Summary and Recommendation
| Feature | Manual Mapping | MapStruct (Compile-Time) | ModelMapper (Runtime) |
|---|---|---|---|
| Performance | Excellent | Excellent (Best) | Good (but slower) |
| Type Safety | High (if you write tests) | Excellent (Compile-time) | Low (Runtime errors) |
| Boilerplate | Very High | Very Low | Low |
| Setup | None | Requires Annotation Processor | Simple Dependency |
| Complexity | Low for simple, high for complex | Low to Medium | Medium |
| Debugging | Easy | Easy (generated code) | Harder |
Final Recommendation:
- For new projects, especially Spring Boot applications, use MapStruct. It provides the best combination of performance, safety, and maintainability.

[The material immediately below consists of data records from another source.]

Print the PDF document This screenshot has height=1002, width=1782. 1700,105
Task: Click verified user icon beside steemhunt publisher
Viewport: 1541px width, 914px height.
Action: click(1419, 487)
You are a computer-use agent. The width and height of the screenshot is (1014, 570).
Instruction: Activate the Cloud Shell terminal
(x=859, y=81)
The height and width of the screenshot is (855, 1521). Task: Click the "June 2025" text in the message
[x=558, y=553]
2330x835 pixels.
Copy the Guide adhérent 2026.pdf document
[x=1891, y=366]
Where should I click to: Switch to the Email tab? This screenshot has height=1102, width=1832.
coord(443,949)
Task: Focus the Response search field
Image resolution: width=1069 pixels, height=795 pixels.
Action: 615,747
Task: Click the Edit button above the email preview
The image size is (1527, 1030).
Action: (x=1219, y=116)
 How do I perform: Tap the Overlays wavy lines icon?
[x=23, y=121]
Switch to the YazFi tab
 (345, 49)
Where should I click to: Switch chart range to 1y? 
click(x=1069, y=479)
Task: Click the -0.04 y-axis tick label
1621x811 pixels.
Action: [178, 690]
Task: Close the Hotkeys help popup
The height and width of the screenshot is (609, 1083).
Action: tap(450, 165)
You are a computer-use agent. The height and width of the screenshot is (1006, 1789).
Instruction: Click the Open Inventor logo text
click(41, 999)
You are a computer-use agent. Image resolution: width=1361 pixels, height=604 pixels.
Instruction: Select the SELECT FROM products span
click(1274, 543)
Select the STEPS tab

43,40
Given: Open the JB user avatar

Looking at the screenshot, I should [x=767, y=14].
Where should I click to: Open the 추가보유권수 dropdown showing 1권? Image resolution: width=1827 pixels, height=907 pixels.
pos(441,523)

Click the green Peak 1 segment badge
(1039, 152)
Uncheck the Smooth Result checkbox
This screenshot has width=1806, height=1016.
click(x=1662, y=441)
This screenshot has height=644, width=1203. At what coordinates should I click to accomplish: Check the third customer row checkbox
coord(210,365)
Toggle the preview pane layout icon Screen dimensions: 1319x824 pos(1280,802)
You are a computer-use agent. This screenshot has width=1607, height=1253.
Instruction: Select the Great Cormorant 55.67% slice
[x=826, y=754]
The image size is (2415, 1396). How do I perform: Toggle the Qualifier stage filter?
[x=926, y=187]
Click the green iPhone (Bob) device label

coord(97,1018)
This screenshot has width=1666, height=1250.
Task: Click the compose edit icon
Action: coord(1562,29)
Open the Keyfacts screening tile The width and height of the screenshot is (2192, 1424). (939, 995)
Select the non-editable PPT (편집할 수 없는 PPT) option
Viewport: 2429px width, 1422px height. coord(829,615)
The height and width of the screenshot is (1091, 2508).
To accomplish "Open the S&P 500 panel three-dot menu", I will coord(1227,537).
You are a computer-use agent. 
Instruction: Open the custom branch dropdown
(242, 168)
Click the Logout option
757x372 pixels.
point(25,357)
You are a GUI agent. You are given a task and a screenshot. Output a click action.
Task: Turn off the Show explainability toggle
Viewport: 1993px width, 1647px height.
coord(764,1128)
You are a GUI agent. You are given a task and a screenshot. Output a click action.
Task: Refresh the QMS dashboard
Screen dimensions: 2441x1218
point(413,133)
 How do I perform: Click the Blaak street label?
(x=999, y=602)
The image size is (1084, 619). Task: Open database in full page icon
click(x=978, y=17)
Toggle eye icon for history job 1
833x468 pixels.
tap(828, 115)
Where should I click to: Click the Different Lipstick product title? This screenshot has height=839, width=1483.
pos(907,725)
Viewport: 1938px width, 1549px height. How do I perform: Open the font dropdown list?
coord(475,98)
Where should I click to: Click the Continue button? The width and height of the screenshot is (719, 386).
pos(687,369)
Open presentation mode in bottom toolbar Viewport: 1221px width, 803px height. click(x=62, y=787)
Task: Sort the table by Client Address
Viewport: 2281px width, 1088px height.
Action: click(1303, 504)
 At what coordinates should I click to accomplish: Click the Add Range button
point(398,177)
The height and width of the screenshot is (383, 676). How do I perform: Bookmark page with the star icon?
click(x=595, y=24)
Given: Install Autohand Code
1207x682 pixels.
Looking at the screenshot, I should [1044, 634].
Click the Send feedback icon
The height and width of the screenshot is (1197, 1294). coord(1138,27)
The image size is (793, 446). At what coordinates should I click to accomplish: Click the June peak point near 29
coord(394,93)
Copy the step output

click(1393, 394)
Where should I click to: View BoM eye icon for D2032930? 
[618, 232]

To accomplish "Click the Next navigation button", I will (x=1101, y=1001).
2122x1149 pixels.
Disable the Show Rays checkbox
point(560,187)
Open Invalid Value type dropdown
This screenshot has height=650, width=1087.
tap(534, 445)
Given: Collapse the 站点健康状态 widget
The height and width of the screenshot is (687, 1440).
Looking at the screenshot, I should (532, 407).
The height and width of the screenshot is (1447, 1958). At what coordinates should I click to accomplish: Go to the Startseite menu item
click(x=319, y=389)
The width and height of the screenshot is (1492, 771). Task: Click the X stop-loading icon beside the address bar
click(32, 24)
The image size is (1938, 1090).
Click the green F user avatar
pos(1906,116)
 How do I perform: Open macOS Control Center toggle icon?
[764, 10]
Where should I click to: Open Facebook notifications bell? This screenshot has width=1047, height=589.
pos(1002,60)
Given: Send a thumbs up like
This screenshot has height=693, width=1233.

It's the industry standard for high-performance applications.
- For small projects, prototypes, or situations where adding a build-time processor is difficult, ModelMapper is a good, flexible alternative.
- Avoid manual mapping for anything beyond the simplest of cases or when you have only a couple of beans to map. The maintenance cost is not worth it.